My Demography of Grief

Sometimes life hands me stories I never could have imagined—yet, once they occur, I realize that I should have expected them all along. This story from my life in an old folks’ home is one such instance.

A little over two years ago, my family placed me in an assisted-living facility for elderly people. (Under my breath, I call it “insisted” living.)

Parkinson’s, peripheral neuropathy, loss of white matter, frequent falls, short-term memory loss, confusion, loss of judgment, vulnerability to scams; their list of my infirmities was more persuasive than my wish to hold onto my previous life: forty-five years of sitting on my porch or walking, immersed in a forest of scrub oak and blackjack; of feeling a sense of belonging in my neighborhood, my community—a sense of place in the world.

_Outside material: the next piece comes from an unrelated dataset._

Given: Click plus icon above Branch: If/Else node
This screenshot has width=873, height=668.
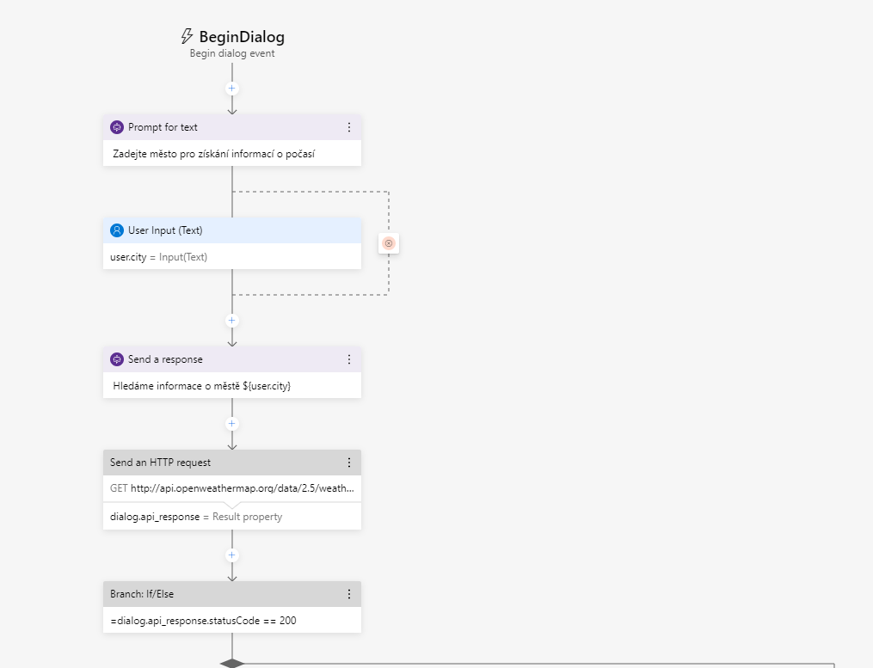Looking at the screenshot, I should tap(231, 555).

The risk of my utter loss of life’s meaning and of a sense of place did not strike my family as a priority. I was simply too unsafe to be left alone, and they couldn’t bear the burden of my care. They claimed necessity and compassion; I felt put out on the curb, thrown under a bus.

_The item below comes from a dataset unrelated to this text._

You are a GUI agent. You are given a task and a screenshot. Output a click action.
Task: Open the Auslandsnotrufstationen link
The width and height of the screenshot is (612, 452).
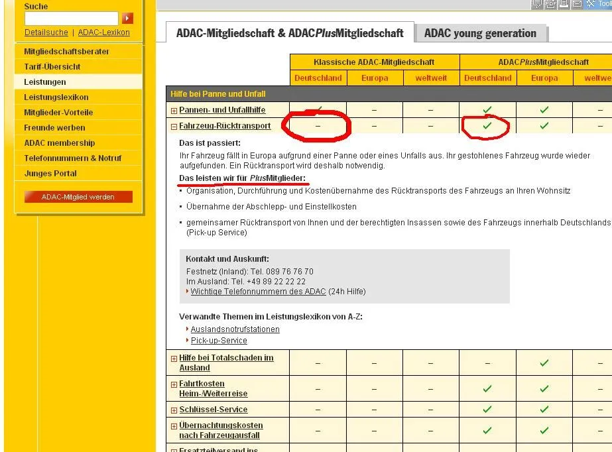[235, 329]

The Wonderland they imagined for me—a vigilantly watched, supervised, medicalized life—far outweighed any flimsy notion of “meaning.” That I might waste away from meaninglessness, and die, did not occur to them.

“What if I lived a few years feeling fully alive, then fell and died—wouldn’t that be worth the risk?” I wanted to ask. But this was impossible.

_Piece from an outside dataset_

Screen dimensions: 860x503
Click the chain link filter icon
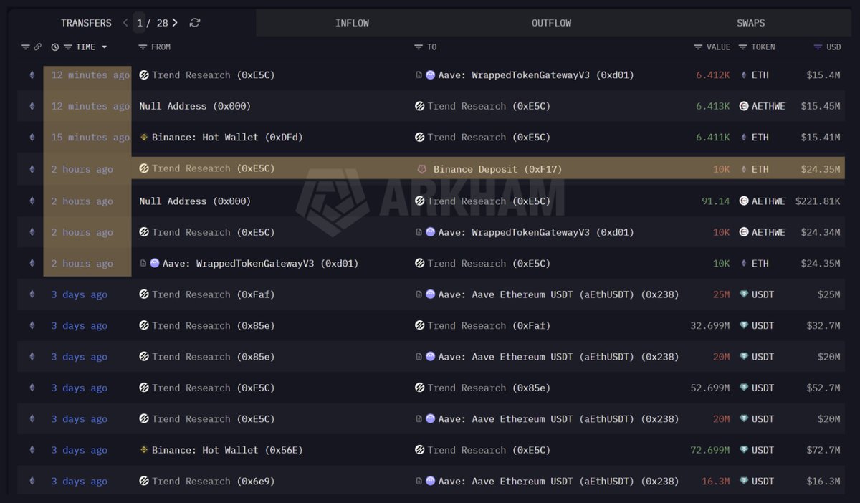point(38,47)
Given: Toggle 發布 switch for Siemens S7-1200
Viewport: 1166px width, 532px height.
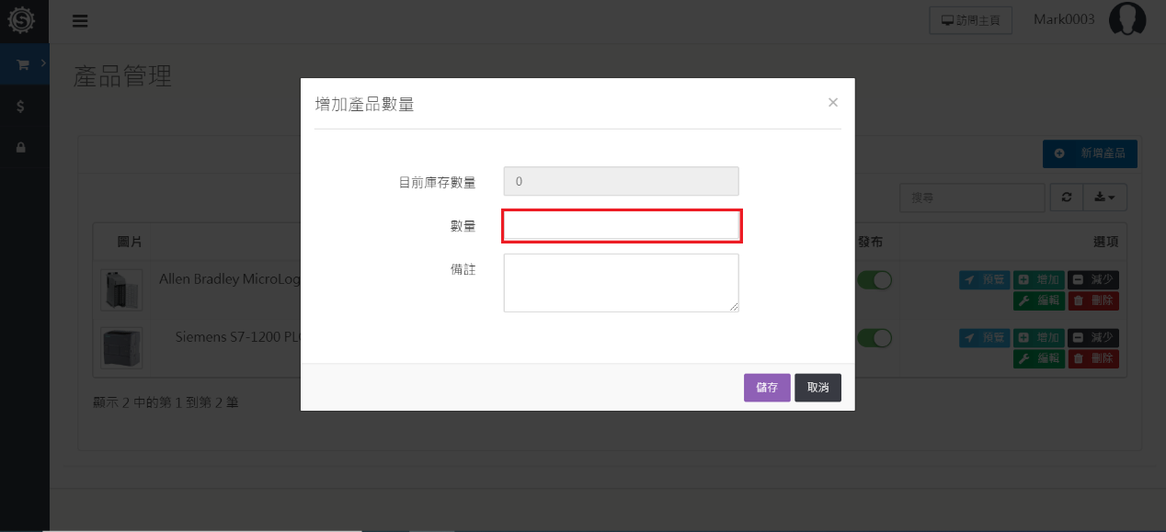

My family’s accounts of how badly off I was, and how much medical care I required, often differed considerably from my healthcare providers’. In the end, my family’s narrative prevailed, and I moved into a 400-square-foot apartment, where I look out my window at asphalt parking lots and crew-cut patches of grass, but am presumably safe and medically cared for.

The change, the discontinuity, felt like a rupture. That I was in deep grief and mourning went unnoticed. My family, the medical staff and the administrators all tried to persuade me to think of this facility as “home” and to feel “settled.”

I found the medical care (provided by a meager, overworked and perhaps underpaid staff) inconsistent; the food, institutional. My soul was starving. Nonetheless, I quickly became friends with my fellow residents (not “patients”) and with the nurses, nurses’ aides and some of the administrators and Catholic clergy.

All my life, I have cared about people. I’ve listened to them and their stories. I’ve never wanted people to feel abandoned or alone. In this medical old folks’ home, I’ve retained this part of myself.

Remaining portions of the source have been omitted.